Hoover’s dull personality and lack of political skills made him the perfect target for Democrats eager to regain control of the government. Charles Michelson, head of the Democratic National Committee, dubbed the nation’s numerous shanty villages “Hoovervilles”. Prominent Democrats, including New York governor Franklin Roosevelt, who had enthusiastically supported Hoover’s early efforts at freezing wages and subsidizing private industry, suddenly became staunch and vocal critics of those policies. As a Presidential candidate, Roosevelt actually campaigned against Hoover’s wage and price controls and public works subsidies, even though he gladly accepted them while governor of New York.
After Roosevelt won the 1932 election in a landslide, he refused to work with the Hoover Administration to set up an emergency bank relief program; instead, he chose to let banks fail and then lay blame solely on the Hoover administration. Roosevelt did not announce any major banking reforms until after his inauguration on March 15, 1933. So great was Roosevelt’s desire to besmirch the legacy of Herbert Hoover that he even succeeded in having Hoover’s name stricken from his most ambitious public works project — the enormous concrete hydroelectric dam in the Black Canyon of the Colorado River near the southern tip of Nevada. Roosevelt and his new Interior Secretary Harold Ickes had it rechristened “Boulder Dam”. It took an act of Congress to restore the dam’s original name, “Hoover Dam,” in 1947.

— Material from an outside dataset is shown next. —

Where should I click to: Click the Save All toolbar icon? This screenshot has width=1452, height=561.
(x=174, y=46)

Hoover’s policies ultimately failed because both his advisers and the Congressional leadership failed to account for unforeseen circumstances such as the run on the nation’s banks, and the sudden shift from agricultural commodity surpluses to shortages due to drought and soil erosion. The Roosevelt Administration only partially succeeded because they dared to enact policies that forced a large-scale overhaul of the nation’s banking system, and eventually put government handouts directly into the pockets of individual citizens — two ground-breaking expansions of government power that Herbert Hoover refused to do.

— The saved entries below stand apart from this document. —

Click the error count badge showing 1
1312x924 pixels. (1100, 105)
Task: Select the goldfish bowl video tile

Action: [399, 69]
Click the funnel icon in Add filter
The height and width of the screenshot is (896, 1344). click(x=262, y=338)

All in all, Hoover’s economic stability and recovery policies seem eerily similar to policies being discussed today — massive outlays for public works projects, subsidies for the home districts and pet industries of powerful lawmakers, demands by union representatives for guaranteed wages and benefits and large-scale expansions of union powers, and calls for increased government regulation of the financial industry. Many leading economists now argue that Hoover and Roosevelt’s attempts to control markets and manage large sectors of the economy actually worsened the economy and hindered recovery. Hoover had theories and ideas but no practical history of government intervention to learn from. We, on the other hand, have the benefit of nearly 80 years of interventionist government policies both here and in other nations to study. I can only hope that our current administration takes those lessons of history seriously.